After posting Analysing WordPress post velocity and momentum stats with Google Sheets (Spreadsheet) Tony quickly came back with WordPress Stats in R, which includes a handy custom function for querying the WordPress Stats API. Something I wanted to do in my original post was to generate sparklines for post activity. I wasn’t able to find a way of doing this in Google Sheets  because of the number of data points (n. 366) and didn’t think Google Apps Script would handle the dataset because of timeouts. So given the start Tony had made with R it seemed like the ideal opportunity to refresh my R skills.

So below is the result (here’s the interactive version), which is followed by an explanation of how it was made.

SparkTable of postview 

Processing the data in R

Thanks to the code provided by Tony it’s easy to get postviews data back from WordPress using:

wp.postviews=wordpress.getstats.demo(APIKEY, BLOGURL, 'postviews', days='366', end='2012-12-31',  period='day', limit=-1)

This returns a data frame that looks like this:

Note that 478 different post_titles are returned compared to 178 post_permalinks showing some of the data is missing and in fact wrong. This isn’t important for this particular project. I’ve uploaded a sample of the returned data here. The data returned includes a day stamp, post title and number of views. Posts with no views on that day are not returned.

For the sparklines I initially headed off down a dead end (lines 99-107) making a pivot table in R. This wasn’t entirely wasted effort because the process of casting this and handling null values was used later in the project.  Having got stuck at this point searching for more information on sparklines in R turned up this question on stackoverflow and this set of slides referencing the sparkTable package. Initially I tried dropping and renaming some of the columns from the original data but on line 96 when trying the reshapeExt I got:

Error in `[<-.data.frame`(`*tmp*`, , attr(dat, "reshapeLong")[["timevar"]],  : 
  replacement has 32504 rows, data has 32538

Searching for variations around the error message didn’t turn anything up and if you know what is wrong I’d be very grateful for guidance. Instead I decided to follow a hunch and instead of using partial time series data filled in the blanks by casting and then melting i.e. from this:

data from worpress

to this (filling in missing data with ‘0’)

data from worpress casted

before going back to this

data from worpress then melted

Doing this got me past reshapeExt and outputting a sparkTable as html (the other option is LaTeX) embedding 478 sparkBars as png images.
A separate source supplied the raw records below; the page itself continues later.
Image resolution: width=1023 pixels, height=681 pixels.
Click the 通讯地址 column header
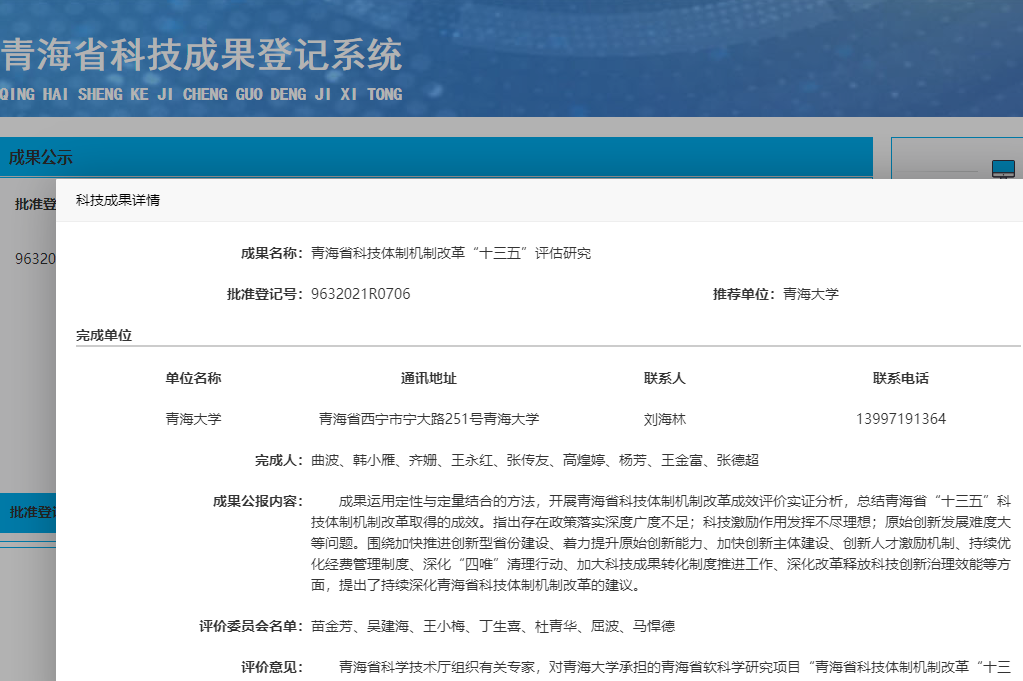(x=428, y=378)
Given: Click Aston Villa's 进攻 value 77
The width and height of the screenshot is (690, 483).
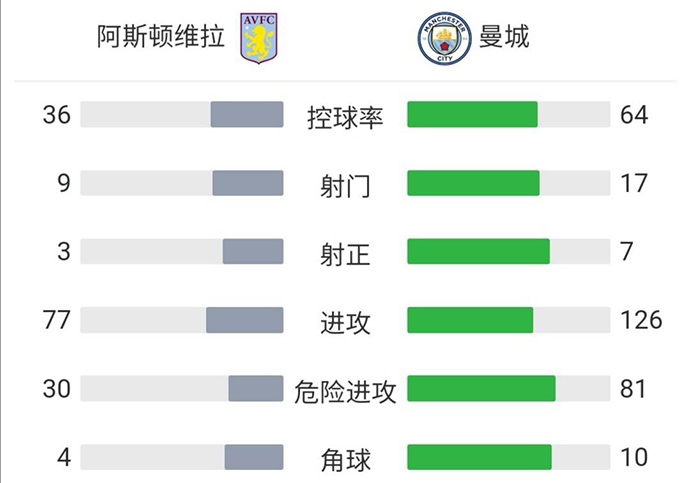Looking at the screenshot, I should pos(57,320).
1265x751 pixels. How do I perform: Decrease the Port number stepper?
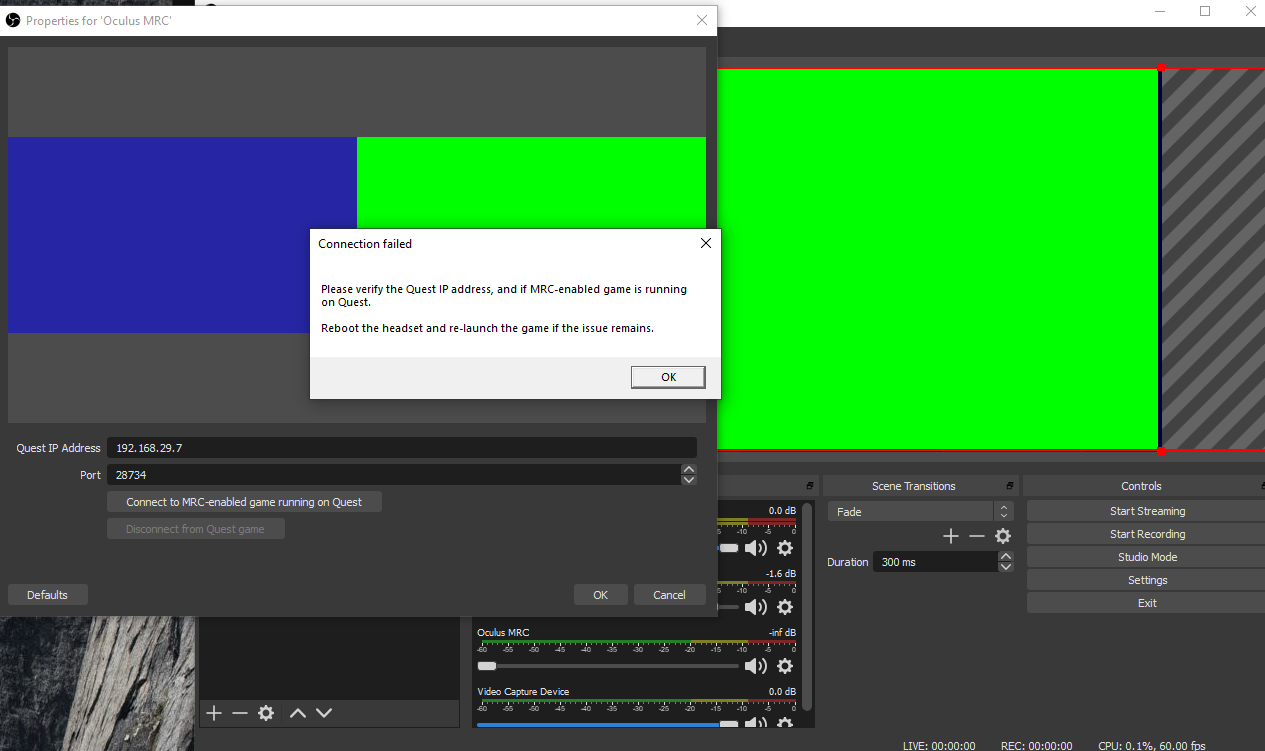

The final step was to wrap the html using jQuery DataTables (the main thing was to add <thead> and <tbody> tags). 

Was it worth it? I’ll let you decide if the product is any good, the process of doing it was definitely useful. So how would you improve it?

Analysing WordPress post velocity and momentum stats with Google Sheets (Spreadsheet)

Like other wordpress.com and self-hosted wordpress blogs using Jetpack I got my annual report. Some of the headlines include:

The report then lists the top posts (minus the totals, which are available from the stats panel)

These are the posts that got the most views on JISC CETIS MASHe in 2012.

  1. Export Twitter Followers and Friends using a Google Spreadsheet 77 COMMENTS March 2011
  2. Twitter Archiving Google Spreadsheet TAGS v3 17 COMMENTS January 2012
  3. The best Google Spreadsheet Event Manager (w/h Sites, Contact, Calendar integration) ever, ever, ever 4 COMMENTS November 2010
  4. Twitter: How to archive event hashtags and create an interactive visualization of the conversation 13 COMMENTS November 2011
  5. Using Google Apps Script for a event booking system (Spreadsheet to Calendar & Site | Form to Spreadsheet, Email and possible Contacts) 23 COMMENTS March 2010

These results are biased towards posts that have had the most time to collect views. What about the posts made later in the year? Or, other posts like IFTTT that attracted a lot of traffic in one day?

Remembering Tony Hirst’s Making Use of WordPress Stats which pulls data from the WordPress Stats API into a Google Sheet (Spreadsheet) I created a modification that pulls in a years worth of stats and lets me explore some of these questions. Below is a summary of WordPress Postviews Stats Analysis for MASHe (columns are sortable by clicking on the column heading).

Notes

  • AVERAGE of Views is the average post views per day. Days with no views are not counted
  • MAX of Views is the maximum post views in one day
  • SUM of Views is the total number of views a post has received
  • COUNTA of Views is the total number of days a post received at least one view

This reveals posts like Feeding Google Spreadsheets (from October 2012) and Mozilla Open Badges Issuer Gadget for Google Sites (December 2012) have good average daily views basic projections putting them in the top 10 for 2013.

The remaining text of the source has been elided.